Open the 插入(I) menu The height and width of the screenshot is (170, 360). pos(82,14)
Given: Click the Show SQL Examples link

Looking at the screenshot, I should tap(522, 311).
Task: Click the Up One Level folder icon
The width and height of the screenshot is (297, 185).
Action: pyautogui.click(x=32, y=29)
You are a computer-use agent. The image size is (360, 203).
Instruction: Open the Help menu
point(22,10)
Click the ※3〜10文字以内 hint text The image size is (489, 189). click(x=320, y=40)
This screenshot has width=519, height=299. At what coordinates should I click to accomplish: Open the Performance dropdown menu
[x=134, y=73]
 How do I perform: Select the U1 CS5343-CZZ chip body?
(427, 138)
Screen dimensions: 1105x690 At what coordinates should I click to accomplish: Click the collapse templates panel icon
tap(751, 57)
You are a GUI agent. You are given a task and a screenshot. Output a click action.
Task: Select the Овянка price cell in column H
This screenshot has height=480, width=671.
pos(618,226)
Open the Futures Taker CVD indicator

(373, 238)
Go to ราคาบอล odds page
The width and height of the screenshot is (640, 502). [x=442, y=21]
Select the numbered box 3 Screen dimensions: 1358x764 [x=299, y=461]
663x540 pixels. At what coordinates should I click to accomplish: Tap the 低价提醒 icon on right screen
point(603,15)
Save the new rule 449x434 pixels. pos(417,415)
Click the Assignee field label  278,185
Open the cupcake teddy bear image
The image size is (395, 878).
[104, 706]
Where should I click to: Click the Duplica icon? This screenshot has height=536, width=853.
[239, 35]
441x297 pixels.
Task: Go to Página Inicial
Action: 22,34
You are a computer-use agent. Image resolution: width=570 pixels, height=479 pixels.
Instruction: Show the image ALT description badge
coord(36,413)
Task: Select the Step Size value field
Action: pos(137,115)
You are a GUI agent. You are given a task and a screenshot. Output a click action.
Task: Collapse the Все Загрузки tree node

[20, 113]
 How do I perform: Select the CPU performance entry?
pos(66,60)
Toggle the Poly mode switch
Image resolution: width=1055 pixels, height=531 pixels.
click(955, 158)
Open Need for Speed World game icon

_ _ _

WHAT YOU ARE ASKED TO DO –
Reproduce all of the rows above word for word, keeping every character and line break the same.

FULL ANSWER –
Open the 插入(I) menu The height and width of the screenshot is (170, 360). pos(82,14)
Given: Click the Show SQL Examples link

Looking at the screenshot, I should tap(522, 311).
Task: Click the Up One Level folder icon
The width and height of the screenshot is (297, 185).
Action: pyautogui.click(x=32, y=29)
You are a computer-use agent. The image size is (360, 203).
Instruction: Open the Help menu
point(22,10)
Click the ※3〜10文字以内 hint text The image size is (489, 189). click(x=320, y=40)
This screenshot has width=519, height=299. At what coordinates should I click to accomplish: Open the Performance dropdown menu
[x=134, y=73]
 How do I perform: Select the U1 CS5343-CZZ chip body?
(427, 138)
Screen dimensions: 1105x690 At what coordinates should I click to accomplish: Click the collapse templates panel icon
tap(751, 57)
You are a GUI agent. You are given a task and a screenshot. Output a click action.
Task: Select the Овянка price cell in column H
This screenshot has height=480, width=671.
pos(618,226)
Open the Futures Taker CVD indicator

(373, 238)
Go to ราคาบอล odds page
The width and height of the screenshot is (640, 502). [x=442, y=21]
Select the numbered box 3 Screen dimensions: 1358x764 [x=299, y=461]
663x540 pixels. At what coordinates should I click to accomplish: Tap the 低价提醒 icon on right screen
point(603,15)
Save the new rule 449x434 pixels. pos(417,415)
Click the Assignee field label  278,185
Open the cupcake teddy bear image
The image size is (395, 878).
[104, 706]
Where should I click to: Click the Duplica icon? This screenshot has height=536, width=853.
[239, 35]
441x297 pixels.
Task: Go to Página Inicial
Action: 22,34
You are a computer-use agent. Image resolution: width=570 pixels, height=479 pixels.
Instruction: Show the image ALT description badge
coord(36,413)
Task: Select the Step Size value field
Action: pos(137,115)
You are a GUI agent. You are given a task and a screenshot. Output a click action.
Task: Collapse the Все Загрузки tree node

[20, 113]
 How do I perform: Select the CPU performance entry?
pos(66,60)
Toggle the Poly mode switch
Image resolution: width=1055 pixels, height=531 pixels.
click(955, 158)
Open Need for Speed World game icon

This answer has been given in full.